The jockey. I nod at the trainer as he’s telling me how to ride this race. It’s ok but I know what I should be doing, just as I know that this big beast of a seven year old can do much more than they reckon. I’m glad I can make the weight with room to spare. Although maybe it would be better if I were a bit heavier, then the weight would be working instead of dead and useless in the weight pad. Jesus this horse has some power. Lean back a tad, keep his mind on the job, calm, don’t just hang onto him. He’s taking a steady pull, but that’s as much excitement as anything else. Every stride is surging forwards against me, my hands, my weight. Barely contained, that half a tonne of muscle, bone and attitude pounding forwards. He’s still young but this horse knows the game. “Steady lad, steady… we’ll get there soon enough” and he hears me even though it’s barely a murmur.
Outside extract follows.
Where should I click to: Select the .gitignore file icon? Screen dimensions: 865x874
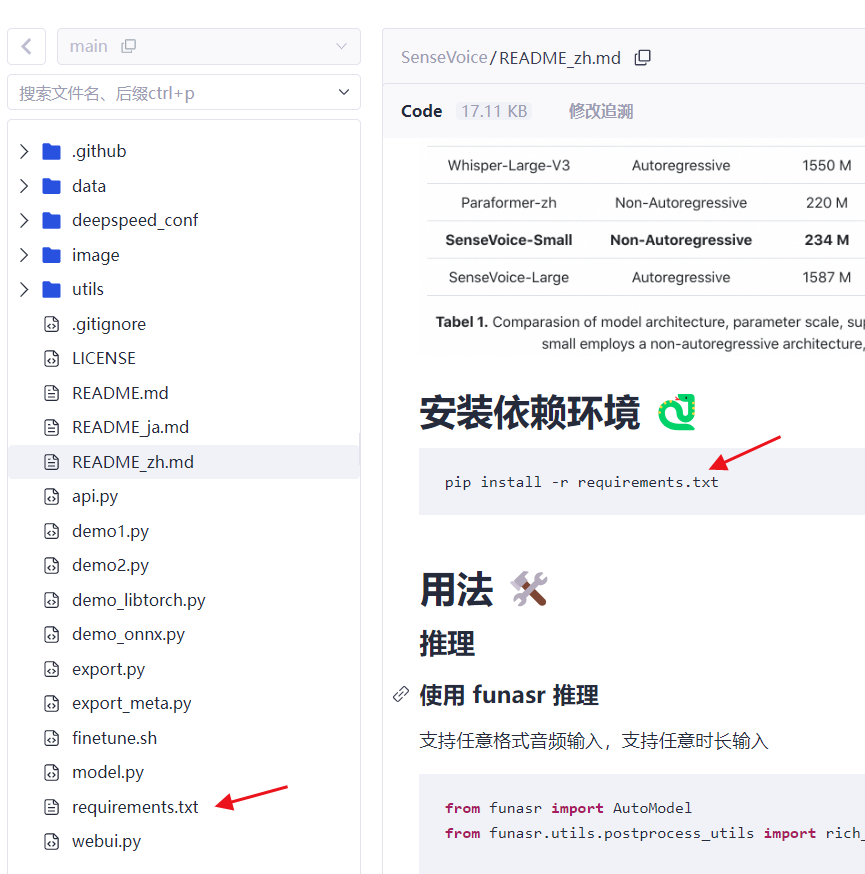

Those sleek birch grey ears swivel back momentarily, that steady snort of steamy breath matching an even stride. I just know how his eyes are shining, the bugger. Can’t help but smile and love that perfect rhythm.

The horse. Sunshine warm on my back; the scent of crushed grass rising. I am warm, blood and heart surging faster. My skin taut and strong over my frame, my muscles pressing hard. I know why I am here. I know what they want. I know the fear and the thrill and I set my head against the pull. We are slowing and the stink of muscle and sweat are in my nostrils and I am ready.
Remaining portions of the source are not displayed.